Child Life Services in the Emergency Department
Confused. Anxious. Scared.
When a child arrives at the emergency department at UW Hospital, any or all of the above words may be used to describe his or her frame of mind. Thrust into an unfamiliar environment, one that often consists of rapid movement and strange voices and sounds, the child's fear may lead to behavior - crying and fussing and tantrums - that makes proper treatment a difficult task for emergency department personnel.
Which is why the Children's Hospital hired Lisa Peck.
Peck joined the Children's Hospital's as a Child Life specialist in a position created specifically to address the needs of children in the emergency department. Her job is to use her extensive training to make the child's time in the emergency department as stress- and worry-free as possible.
"We all know that the environment in the emergency department isn't very child-friendly," Peck says. "My job is to try to lower anxiety levels of the patient and parents."
She does that in a number of ways. When children are brought to the emergency department (ED), Peck immediately assesses the situation and decides upon a specific course of action. If the ED physicians determine that the patient needs to undergo a procedure, such as an X-ray or computed tomography (CT) scan, she may explain to the child what the procedure entails. When children can comprehend their surroundings, their level of fear often decreases, and their resistance subsides.
"I talk to them about what they're going to see and what their job is," Peck says. "The more children understand what is going to happen, the better they do with the procedure."
Diversion also plays a substantial role in helping to reroute the child's attention away from treatment that might be painful. Peck shows movies or offers the patient a GameBoy with which he or she can occupy their minds and fingers.

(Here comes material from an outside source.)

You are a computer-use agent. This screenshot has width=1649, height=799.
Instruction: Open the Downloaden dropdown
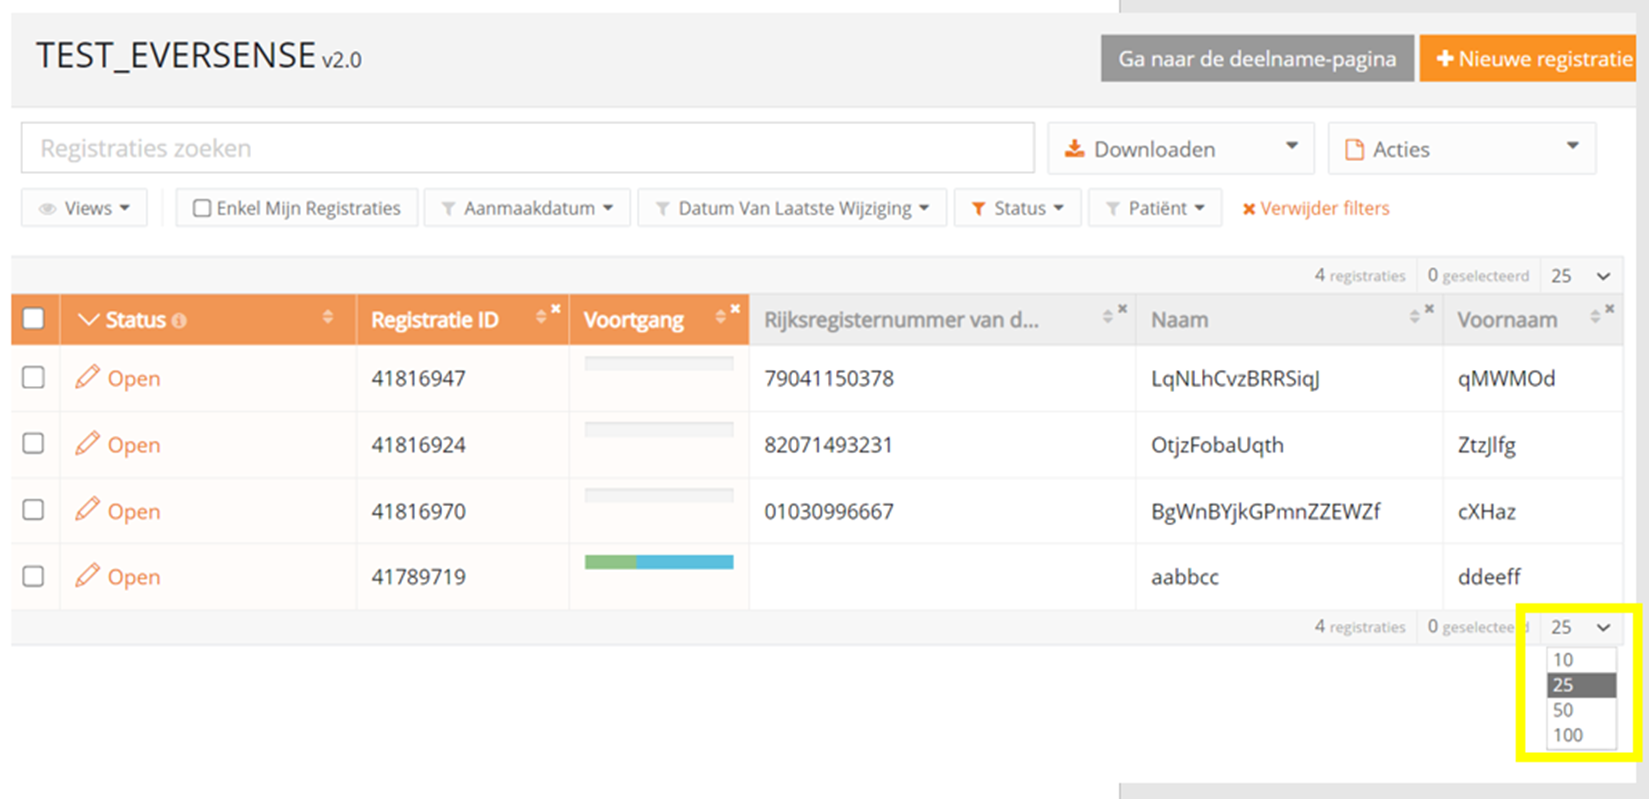pyautogui.click(x=1182, y=149)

For children with broken bones, she produces a doll with a removable cast, and demonstrates where the cast will go and what it will look like while making clear the reasons for its necessity. She is also planning on developing a series of preparatory books that she can use in the emergency department to enlighten patients about the certain surgical procedures they may need to endure.
Child Life specialists provide developmentally-appropriate information to assist children in understanding and coping with the hospital environment. Peck graduated from the University of Iowa with a degree in therapeutic recreation, but had to complete a 480-hour internship at the school to be eligible for her current position.

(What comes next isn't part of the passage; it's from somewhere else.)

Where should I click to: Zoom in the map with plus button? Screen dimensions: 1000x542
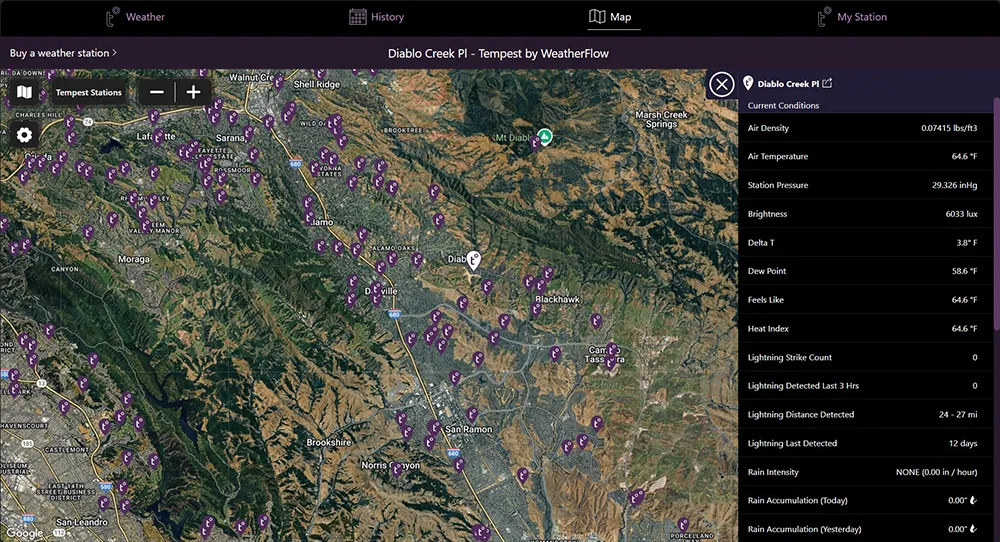point(193,93)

The internship is one of the qualifications set forth by the Child Life Council, a national organization of Child Life specialists that determines the profession's certification criteria.

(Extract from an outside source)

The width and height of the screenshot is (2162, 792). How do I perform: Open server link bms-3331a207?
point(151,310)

In addition to the internship, Child Life specialists must hold a bachelor's degree and have taken a minimum of 10 courses in child life, child development, child and family studies or closely-related areas. To maintain certification, specialists must pass the Child Life Professional Certification Examination at least once every 10 years.
Mary Kaminski, the Child Life Services manager who hired Peck, believes her integration into the Children's Hospital's concept of care will pay dividends in the arena of patient satisfaction.
"I think we offer something very unique and special for children," Kaminski says. "That psychosocial need that children have when they go through a fearful, stressful event will certainly be addressed, and interventions will be delivered so children can cope with the setting and the experience, and leave with a positive, healthy mindset."
Peck agrees, saying, "I think Child Life is definitely going to grow and succeed. Every emergency department is striving to improve itself and make its patients happier. I think Child Life will help do that."